35:16.66 AROB Yeah. So if you're a new development director, I think most of your donors, right? So you've got kind of a slice of like super engaged, you know, maybe your board members, maybe, you know, if you're at a parish or finance council members, you know, people that are kind of like more intimately involved, they might have different expectations for you as a development director, because they just know more about the organization, right? So what does that look like? You know, maybe they want you to have kind of a little bit clearer grasp, firmer grasp on the numbers behind the organization or things like that. So you've got to take that slice of the population off. The other 95% of your donors, their expectation for you is...
35:58.62 AROB that you're going to tell them a little bit more about the organization, the work, the impact they're having that they didn't know before they sat down with you. So that's mostly what your audience is going to be expecting of you. Then on the flip side, their expectations of you when they make a gift,
36:17.77 AROB is that you're going to acknowledge the gift, right? You're going to thank them for the gift, you're going to send them the proper paperwork and receipts and documentation for the gift, and that as time goes on, you're going to remember that they gave, continue to show gratitude and thankfulness for those gifts, and just continue to keep them informed as they go.
36:45.48 aggierobison And then what if you're taking over for somebody, you know, somebody who's been in that position for years before you, what does that transition look like?
36:53.35 AROB Yeah, so that's a pretty common one because development directors... Good development directors are constantly being sought after to take on new roles, right? So what that means, and then bad development directors are flaming out and leaving vacancies, right? So usually when you move into a development director role or development role, you're following somebody that's either been really good and been kind of, you know, invited to step up.

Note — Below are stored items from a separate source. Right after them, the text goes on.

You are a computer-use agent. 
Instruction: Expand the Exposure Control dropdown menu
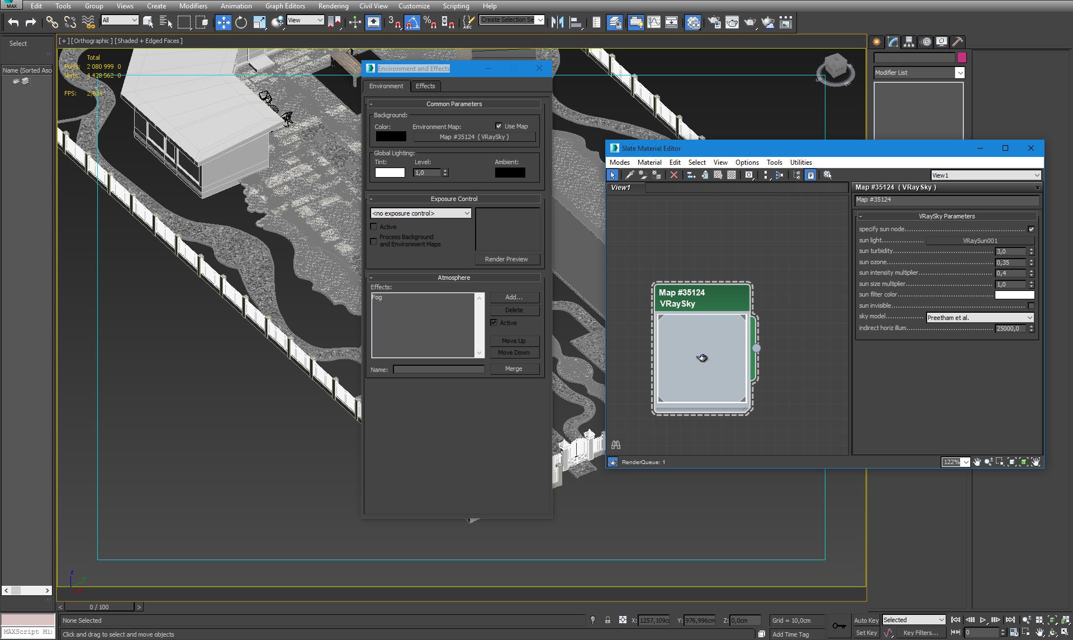(x=421, y=213)
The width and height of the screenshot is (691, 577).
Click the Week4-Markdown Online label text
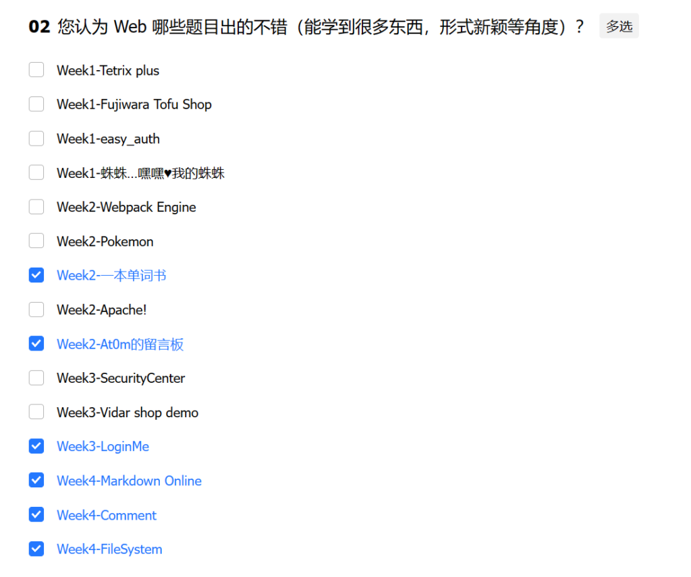pyautogui.click(x=129, y=481)
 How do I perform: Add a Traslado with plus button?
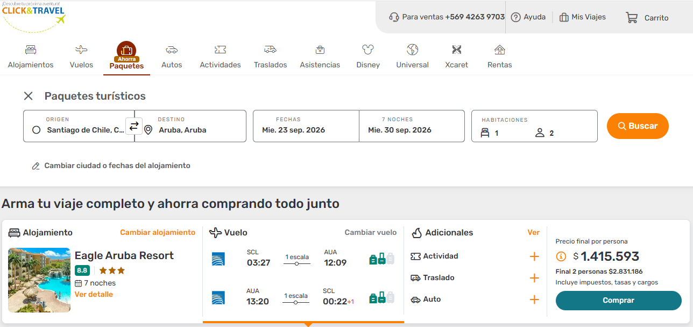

37:21.29 AROB or they were really bad and you're replacing them for that reason. And so the first thing is to identify like, all right, what was the guy or the gal before me? What was their experience? What was donors' experience with him or her? And then how do I... How do I make my experience positive, their experience with me positive, right? So I think when you're replacing somebody, the first thing, the best couple of things you can do is go through the list of people that the development director or the development person before you had relationships with and just reach out, establish that connection, say "I'm replacing John" or
37:59.95 AROB "You may have heard that Stacy moved on and I'm the new development director and anything that I can do for you, I want to be of service to you." So it's really about, if you're replacing somebody, it's kind of just picking up where the other person left off for better or worse and making sure that your donors at large and then, you know, at the macro and the micro level know who you are and what you're there to do.
38:26.16 aggierobison Yeah. And just a tip that I found extremely useful when I started, uh, Peter to care tree, who was my consultant from Petrus. When I started he always told me, you know, you're brand new, use that to your advantage. Call these donors and say, "Hey, I'm brand new on staff here.